In the 1980s, the canyon had been slated for development as part of a subdivision called San Antonio Ranch. The developers went bankrupt, however, in the wave of bankruptcies at the time, and in the early 1990s, when the core area of 4,700 acres wound up in the hands of the Resolution Trust Corporation, concerned citizens formed an alliance called the Government Canyon Coalition and joined forces with the Trust for Public Land, TPWD, the Edwards Aquifer Authority, and the San Antonio Water System. Eventually, the total number of groups and agencies involved in acquiring and conserving land and resources for the natural area would number more than three dozen. With the Trust for Public Land working out the details, the original tract of land was purchased for $2 million, which now seems an astonishing bargain. The Texas Parks and Wildlife Department took over the role of managing the land, and Government Canyon was designated a state natural area rather than a park.
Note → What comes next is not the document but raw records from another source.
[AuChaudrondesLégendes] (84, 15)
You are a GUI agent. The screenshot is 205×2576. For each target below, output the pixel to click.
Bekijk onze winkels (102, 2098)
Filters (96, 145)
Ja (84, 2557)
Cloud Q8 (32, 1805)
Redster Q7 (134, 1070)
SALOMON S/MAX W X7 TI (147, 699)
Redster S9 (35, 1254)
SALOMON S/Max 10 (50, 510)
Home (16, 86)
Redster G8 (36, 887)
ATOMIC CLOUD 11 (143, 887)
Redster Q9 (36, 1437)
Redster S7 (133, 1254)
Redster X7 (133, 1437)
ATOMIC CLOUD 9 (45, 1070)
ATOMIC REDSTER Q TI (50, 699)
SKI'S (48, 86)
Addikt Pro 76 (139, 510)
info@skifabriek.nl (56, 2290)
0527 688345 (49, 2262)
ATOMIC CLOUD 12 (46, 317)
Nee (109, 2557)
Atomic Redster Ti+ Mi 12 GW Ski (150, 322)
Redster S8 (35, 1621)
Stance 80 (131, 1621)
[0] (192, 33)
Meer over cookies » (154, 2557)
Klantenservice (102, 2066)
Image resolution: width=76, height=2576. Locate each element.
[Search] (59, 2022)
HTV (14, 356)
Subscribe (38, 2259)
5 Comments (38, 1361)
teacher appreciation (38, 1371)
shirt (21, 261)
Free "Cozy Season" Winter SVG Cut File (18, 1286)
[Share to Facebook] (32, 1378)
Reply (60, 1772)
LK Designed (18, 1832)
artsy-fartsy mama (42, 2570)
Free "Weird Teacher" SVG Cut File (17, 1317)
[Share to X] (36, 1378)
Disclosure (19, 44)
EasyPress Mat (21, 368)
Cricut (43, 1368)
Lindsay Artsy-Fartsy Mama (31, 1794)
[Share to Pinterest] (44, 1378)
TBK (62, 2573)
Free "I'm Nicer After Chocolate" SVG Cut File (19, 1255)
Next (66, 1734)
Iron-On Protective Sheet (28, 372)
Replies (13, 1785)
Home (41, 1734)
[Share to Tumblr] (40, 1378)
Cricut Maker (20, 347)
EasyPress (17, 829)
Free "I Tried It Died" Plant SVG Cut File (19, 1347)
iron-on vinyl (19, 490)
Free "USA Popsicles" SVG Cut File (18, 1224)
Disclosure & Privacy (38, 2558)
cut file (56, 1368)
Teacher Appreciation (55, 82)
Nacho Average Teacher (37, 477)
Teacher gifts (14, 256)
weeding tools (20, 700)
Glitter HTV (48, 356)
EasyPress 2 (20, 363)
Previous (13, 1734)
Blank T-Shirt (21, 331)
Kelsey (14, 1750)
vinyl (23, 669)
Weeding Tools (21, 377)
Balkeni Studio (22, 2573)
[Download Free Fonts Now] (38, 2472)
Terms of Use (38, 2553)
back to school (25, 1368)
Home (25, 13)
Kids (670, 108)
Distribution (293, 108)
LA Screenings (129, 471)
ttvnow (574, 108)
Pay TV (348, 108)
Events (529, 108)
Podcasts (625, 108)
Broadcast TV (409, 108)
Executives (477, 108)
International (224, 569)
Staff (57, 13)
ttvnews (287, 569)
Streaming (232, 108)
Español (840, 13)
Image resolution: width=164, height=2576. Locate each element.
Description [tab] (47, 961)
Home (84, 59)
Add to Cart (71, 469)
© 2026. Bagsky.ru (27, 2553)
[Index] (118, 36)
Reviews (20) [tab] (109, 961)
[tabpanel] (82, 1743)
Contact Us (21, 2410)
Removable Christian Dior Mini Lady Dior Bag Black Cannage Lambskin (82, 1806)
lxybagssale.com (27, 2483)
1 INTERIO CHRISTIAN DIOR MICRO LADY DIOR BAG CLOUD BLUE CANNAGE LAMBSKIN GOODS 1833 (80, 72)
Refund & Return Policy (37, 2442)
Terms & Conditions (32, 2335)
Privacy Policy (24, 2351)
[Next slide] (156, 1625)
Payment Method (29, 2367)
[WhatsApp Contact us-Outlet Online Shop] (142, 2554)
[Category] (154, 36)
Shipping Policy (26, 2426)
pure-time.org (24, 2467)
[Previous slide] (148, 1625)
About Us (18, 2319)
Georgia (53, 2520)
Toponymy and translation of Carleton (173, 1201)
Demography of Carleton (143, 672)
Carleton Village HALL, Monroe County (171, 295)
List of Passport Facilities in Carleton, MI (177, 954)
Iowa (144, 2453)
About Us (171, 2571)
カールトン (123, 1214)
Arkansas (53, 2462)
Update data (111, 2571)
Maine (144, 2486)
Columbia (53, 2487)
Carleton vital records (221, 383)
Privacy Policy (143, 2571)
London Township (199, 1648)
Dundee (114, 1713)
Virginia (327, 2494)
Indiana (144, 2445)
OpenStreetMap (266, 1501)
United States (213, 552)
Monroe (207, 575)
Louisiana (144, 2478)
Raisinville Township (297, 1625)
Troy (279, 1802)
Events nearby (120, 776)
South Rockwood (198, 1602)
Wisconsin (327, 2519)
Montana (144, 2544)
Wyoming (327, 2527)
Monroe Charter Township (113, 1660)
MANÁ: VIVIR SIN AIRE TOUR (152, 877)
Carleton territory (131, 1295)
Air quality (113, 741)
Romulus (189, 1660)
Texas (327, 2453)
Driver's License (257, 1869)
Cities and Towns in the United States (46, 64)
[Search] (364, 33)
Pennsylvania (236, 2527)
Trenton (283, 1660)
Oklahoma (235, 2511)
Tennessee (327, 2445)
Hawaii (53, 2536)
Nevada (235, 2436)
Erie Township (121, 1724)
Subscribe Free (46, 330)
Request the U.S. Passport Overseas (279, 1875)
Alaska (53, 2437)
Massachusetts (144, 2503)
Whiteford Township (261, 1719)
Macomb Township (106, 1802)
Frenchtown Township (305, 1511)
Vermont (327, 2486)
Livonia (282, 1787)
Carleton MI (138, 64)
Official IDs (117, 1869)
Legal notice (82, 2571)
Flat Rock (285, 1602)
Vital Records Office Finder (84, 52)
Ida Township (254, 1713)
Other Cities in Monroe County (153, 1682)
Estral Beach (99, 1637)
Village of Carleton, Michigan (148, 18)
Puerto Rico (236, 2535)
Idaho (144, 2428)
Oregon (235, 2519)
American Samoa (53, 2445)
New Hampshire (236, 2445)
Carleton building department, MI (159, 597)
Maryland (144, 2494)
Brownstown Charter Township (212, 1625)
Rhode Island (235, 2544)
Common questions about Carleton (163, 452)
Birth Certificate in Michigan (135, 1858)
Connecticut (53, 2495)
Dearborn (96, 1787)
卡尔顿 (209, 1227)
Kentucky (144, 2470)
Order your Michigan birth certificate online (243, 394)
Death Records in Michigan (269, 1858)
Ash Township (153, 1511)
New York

That meant a number of limitations were placed on the way the land could be used. Says Beckcom, "We came in with a very light environmental footprint on the site." As more land was added with additional purchases, along with additional deed restrictions, the natural area eventually grew to more than 8,600 acres.

Nearly as remarkable as the canyon's natural history is the way it evolved into a state natural area over the last decade, with an extended family of individuals, groups and agencies watching over it, each with their own concerns and visions of the way the land and its resources should be managed. "I think the social-administrative side of Government Canyon is as unique as its natural features," says George Veni, a hydrogeologist who was a member of the original Government Canyon Coalition, and who has continued as a volunteer with the Government Canyon Historical Society. "It should serve as model for other parts of the country as an example of how to make the most of the limited amount of money available for conserving land by sharing the load."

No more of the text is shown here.